Stored data:
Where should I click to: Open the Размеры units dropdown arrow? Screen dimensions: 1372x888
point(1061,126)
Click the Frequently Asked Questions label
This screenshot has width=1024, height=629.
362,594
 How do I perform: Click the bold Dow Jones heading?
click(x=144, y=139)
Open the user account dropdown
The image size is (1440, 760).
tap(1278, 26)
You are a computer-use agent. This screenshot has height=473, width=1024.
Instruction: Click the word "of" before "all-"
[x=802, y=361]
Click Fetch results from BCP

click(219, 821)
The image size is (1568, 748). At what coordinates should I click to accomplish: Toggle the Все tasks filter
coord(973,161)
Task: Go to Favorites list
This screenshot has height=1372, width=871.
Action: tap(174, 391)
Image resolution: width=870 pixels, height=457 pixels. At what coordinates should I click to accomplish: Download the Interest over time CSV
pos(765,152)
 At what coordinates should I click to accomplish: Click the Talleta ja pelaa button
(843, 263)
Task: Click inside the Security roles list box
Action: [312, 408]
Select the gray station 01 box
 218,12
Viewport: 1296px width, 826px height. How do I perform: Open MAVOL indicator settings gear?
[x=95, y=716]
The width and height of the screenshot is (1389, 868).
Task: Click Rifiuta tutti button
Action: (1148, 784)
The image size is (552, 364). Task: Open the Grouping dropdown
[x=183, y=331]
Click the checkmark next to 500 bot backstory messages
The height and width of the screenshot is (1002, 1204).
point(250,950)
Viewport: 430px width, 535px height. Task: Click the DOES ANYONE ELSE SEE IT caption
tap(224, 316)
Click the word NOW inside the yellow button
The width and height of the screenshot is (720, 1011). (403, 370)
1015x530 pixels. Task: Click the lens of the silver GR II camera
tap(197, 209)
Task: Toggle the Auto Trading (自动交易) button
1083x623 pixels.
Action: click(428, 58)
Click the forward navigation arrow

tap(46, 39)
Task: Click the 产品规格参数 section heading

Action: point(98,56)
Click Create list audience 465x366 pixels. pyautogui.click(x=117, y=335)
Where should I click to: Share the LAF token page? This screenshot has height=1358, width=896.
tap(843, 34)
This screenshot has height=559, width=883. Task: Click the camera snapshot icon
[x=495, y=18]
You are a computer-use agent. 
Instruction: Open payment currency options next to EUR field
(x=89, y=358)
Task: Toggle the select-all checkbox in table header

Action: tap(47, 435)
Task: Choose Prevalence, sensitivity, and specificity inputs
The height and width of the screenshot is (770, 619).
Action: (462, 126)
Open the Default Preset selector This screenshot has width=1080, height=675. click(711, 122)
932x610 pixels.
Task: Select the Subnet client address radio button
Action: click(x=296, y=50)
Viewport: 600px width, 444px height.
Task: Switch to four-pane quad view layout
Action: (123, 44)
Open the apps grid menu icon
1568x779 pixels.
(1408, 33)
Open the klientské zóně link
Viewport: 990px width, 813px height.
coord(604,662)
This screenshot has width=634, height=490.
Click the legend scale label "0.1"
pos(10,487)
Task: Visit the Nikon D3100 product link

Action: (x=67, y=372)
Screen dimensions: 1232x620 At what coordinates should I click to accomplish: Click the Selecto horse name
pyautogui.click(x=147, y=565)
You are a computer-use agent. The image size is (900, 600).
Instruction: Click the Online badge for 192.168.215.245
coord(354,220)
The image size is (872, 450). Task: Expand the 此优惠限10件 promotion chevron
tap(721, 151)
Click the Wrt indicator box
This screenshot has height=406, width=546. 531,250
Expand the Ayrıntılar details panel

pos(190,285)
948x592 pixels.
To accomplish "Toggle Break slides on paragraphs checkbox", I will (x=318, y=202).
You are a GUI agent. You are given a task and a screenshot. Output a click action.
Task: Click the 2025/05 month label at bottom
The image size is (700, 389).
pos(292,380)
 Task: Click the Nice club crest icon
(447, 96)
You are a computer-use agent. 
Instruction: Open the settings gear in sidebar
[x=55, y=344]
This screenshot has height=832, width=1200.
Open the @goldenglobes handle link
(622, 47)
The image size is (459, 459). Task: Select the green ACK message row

◆ Work to be completed:
What is needed is an exact transcription of all the data.

◆ Answer to the exercise:
Where should I click to: Open the Размеры units dropdown arrow? Screen dimensions: 1372x888
point(1061,126)
Click the Frequently Asked Questions label
This screenshot has width=1024, height=629.
362,594
 How do I perform: Click the bold Dow Jones heading?
click(x=144, y=139)
Open the user account dropdown
The image size is (1440, 760).
tap(1278, 26)
You are a computer-use agent. This screenshot has height=473, width=1024.
Instruction: Click the word "of" before "all-"
[x=802, y=361]
Click Fetch results from BCP

click(219, 821)
The image size is (1568, 748). At what coordinates should I click to accomplish: Toggle the Все tasks filter
coord(973,161)
Task: Go to Favorites list
This screenshot has height=1372, width=871.
Action: tap(174, 391)
Image resolution: width=870 pixels, height=457 pixels. At what coordinates should I click to accomplish: Download the Interest over time CSV
pos(765,152)
 At what coordinates should I click to accomplish: Click the Talleta ja pelaa button
(843, 263)
Task: Click inside the Security roles list box
Action: [312, 408]
Select the gray station 01 box
 218,12
Viewport: 1296px width, 826px height. How do I perform: Open MAVOL indicator settings gear?
[x=95, y=716]
The width and height of the screenshot is (1389, 868).
Task: Click Rifiuta tutti button
Action: (1148, 784)
The image size is (552, 364). Task: Open the Grouping dropdown
[x=183, y=331]
Click the checkmark next to 500 bot backstory messages
The height and width of the screenshot is (1002, 1204).
point(250,950)
Viewport: 430px width, 535px height. Task: Click the DOES ANYONE ELSE SEE IT caption
tap(224, 316)
Click the word NOW inside the yellow button
The width and height of the screenshot is (720, 1011). (403, 370)
1015x530 pixels. Task: Click the lens of the silver GR II camera
tap(197, 209)
Task: Toggle the Auto Trading (自动交易) button
1083x623 pixels.
Action: click(428, 58)
Click the forward navigation arrow

tap(46, 39)
Task: Click the 产品规格参数 section heading

Action: point(98,56)
Click Create list audience 465x366 pixels. pyautogui.click(x=117, y=335)
Where should I click to: Share the LAF token page? This screenshot has height=1358, width=896.
tap(843, 34)
This screenshot has height=559, width=883. Task: Click the camera snapshot icon
[x=495, y=18]
You are a computer-use agent. 
Instruction: Open payment currency options next to EUR field
(x=89, y=358)
Task: Toggle the select-all checkbox in table header

Action: tap(47, 435)
Task: Choose Prevalence, sensitivity, and specificity inputs
The height and width of the screenshot is (770, 619).
Action: (462, 126)
Open the Default Preset selector This screenshot has width=1080, height=675. click(711, 122)
932x610 pixels.
Task: Select the Subnet client address radio button
Action: click(x=296, y=50)
Viewport: 600px width, 444px height.
Task: Switch to four-pane quad view layout
Action: (123, 44)
Open the apps grid menu icon
1568x779 pixels.
(1408, 33)
Open the klientské zóně link
Viewport: 990px width, 813px height.
coord(604,662)
This screenshot has width=634, height=490.
Click the legend scale label "0.1"
pos(10,487)
Task: Visit the Nikon D3100 product link

Action: (x=67, y=372)
Screen dimensions: 1232x620 At what coordinates should I click to accomplish: Click the Selecto horse name
pyautogui.click(x=147, y=565)
You are a computer-use agent. The image size is (900, 600).
Instruction: Click the Online badge for 192.168.215.245
coord(354,220)
The image size is (872, 450). Task: Expand the 此优惠限10件 promotion chevron
tap(721, 151)
Click the Wrt indicator box
This screenshot has height=406, width=546. 531,250
Expand the Ayrıntılar details panel

pos(190,285)
948x592 pixels.
To accomplish "Toggle Break slides on paragraphs checkbox", I will (x=318, y=202).
You are a GUI agent. You are given a task and a screenshot. Output a click action.
Task: Click the 2025/05 month label at bottom
The image size is (700, 389).
pos(292,380)
 Task: Click the Nice club crest icon
(447, 96)
You are a computer-use agent. 
Instruction: Open the settings gear in sidebar
[x=55, y=344]
This screenshot has height=832, width=1200.
Open the @goldenglobes handle link
(622, 47)
The image size is (459, 459). Task: Select the green ACK message row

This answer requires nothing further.